The inquiry's scope extended beyond Gaza to the occupied West Bank, where Israel maintains control despite an international court ruling that the occupation is unlawful. In the West Bank and East Jerusalem, the commission documented a sharp rise in violence by Israeli settlers against Palestinian children. More significantly, investigators found evidence of systematic torture, including sexual and gender-based violence, inflicted during mass arrests and detention. Palestinian children, particularly boys, were subjected to forced stripping, beatings, and food deprivation in custody. The commission concluded these practices constitute crimes against humanity—torture and other inhumane acts causing severe suffering or serious injury.

The findings add to a substantial body of research by legal experts, rights organizations, and genocide scholars worldwide who have concluded that Israel intends to destroy the Palestinian people. Amnesty International, Human Rights Watch, and UN investigators have all reached similar conclusions. Genocide, defined under international law as acts committed with intent to destroy a national, ethnic, racial, or religious group in whole or in part, became a crime after the Second World War and the Holocaust. It remains the most serious charge in international criminal law. As these investigations accumulate and legal pressure mounts on Israeli officials, the question of accountability—and whether any mechanism exists to enforce it—remains unresolved.
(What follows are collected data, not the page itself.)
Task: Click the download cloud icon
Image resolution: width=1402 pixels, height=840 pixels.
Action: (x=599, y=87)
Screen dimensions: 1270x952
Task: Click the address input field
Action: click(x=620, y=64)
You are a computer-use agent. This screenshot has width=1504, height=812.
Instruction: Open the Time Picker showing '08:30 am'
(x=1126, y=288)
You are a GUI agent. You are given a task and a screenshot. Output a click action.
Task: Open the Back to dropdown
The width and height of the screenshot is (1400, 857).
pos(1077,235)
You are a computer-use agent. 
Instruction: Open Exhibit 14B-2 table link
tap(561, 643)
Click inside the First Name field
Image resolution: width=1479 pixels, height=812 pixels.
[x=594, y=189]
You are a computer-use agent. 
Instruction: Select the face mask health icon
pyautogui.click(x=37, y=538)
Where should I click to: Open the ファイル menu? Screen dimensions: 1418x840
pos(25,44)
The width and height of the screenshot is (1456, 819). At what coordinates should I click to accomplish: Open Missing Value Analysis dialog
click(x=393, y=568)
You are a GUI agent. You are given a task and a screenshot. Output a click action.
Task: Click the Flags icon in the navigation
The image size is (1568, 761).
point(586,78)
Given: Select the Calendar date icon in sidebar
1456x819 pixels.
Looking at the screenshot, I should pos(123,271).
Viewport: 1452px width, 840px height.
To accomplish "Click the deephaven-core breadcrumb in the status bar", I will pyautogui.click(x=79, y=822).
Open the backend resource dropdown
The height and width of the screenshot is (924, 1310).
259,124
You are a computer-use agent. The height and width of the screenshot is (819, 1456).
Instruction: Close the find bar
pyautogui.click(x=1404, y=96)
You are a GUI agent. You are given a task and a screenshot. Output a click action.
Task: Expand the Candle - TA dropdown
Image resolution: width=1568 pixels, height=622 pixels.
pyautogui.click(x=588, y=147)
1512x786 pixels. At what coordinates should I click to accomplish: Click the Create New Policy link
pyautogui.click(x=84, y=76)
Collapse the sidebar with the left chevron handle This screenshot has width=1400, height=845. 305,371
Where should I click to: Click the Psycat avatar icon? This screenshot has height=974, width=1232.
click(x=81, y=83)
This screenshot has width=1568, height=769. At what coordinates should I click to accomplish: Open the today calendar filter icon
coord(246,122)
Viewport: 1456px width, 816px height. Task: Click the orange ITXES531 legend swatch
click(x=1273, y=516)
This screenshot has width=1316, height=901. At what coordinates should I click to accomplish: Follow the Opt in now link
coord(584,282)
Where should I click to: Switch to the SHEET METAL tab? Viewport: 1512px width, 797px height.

By targeting children, Israel was undermining the capacity of the Palestinian people to exist and to determine their future.
— Srinivasan Muralidhar, chair of the UN commission of inquiry
The evidence shows that Palestinian children have been deliberately targeted and killed by the Israeli security forces.
— Srinivasan Muralidhar, UN commission chair
A Conversa do Hearth Outra perspectiva sobre a história
Inventor

When the report says Israeli forces deliberately targeted children, what does that evidence actually look like? How do investigators prove intent?

Model

They look at patterns. If you're using high-explosive weapons in neighborhoods where you know children live, and children die in massive numbers, and you keep doing it—that's not accident. It's choice. The commission found roughly 30% of the dead are children. That's not random.

Inventor

But Israel says Hamas uses human shields, that they're targeting military positions.

Model

The report addresses that. It says Israeli forces treated the entire civilian population as associated with Hamas. So they weren't distinguishing between combatants and children. They were treating everyone as a target.

Inventor

What about the West Bank findings? That seems almost separate from Gaza.

Model

It's the same pattern, different method. In Gaza it's airstrikes and blockade. In the West Bank it's settlers and detention. But the systematic nature—the torture, the sexual violence, the starvation in custody—it all points to the same intent to destroy Palestinian life.

Inventor

Does this change anything legally? Netanyahu is already wanted by the ICC.

Model

It adds weight. Each report, each investigation, each documented pattern makes it harder for allies to defend Israel diplomatically. But enforcement is another question entirely. The US and UK still back Israel. That's the real obstacle.

Inventor

What does "undermining the capacity of the Palestinian people to exist" actually mean in practical terms?

Model

It means breaking their ability to survive as a group. Killing children. Destroying healthcare. Causing starvation. Inflicting trauma so severe that nearly every child needs psychological help. You're not just fighting a war—you're trying to make it impossible for Palestinians to have a future.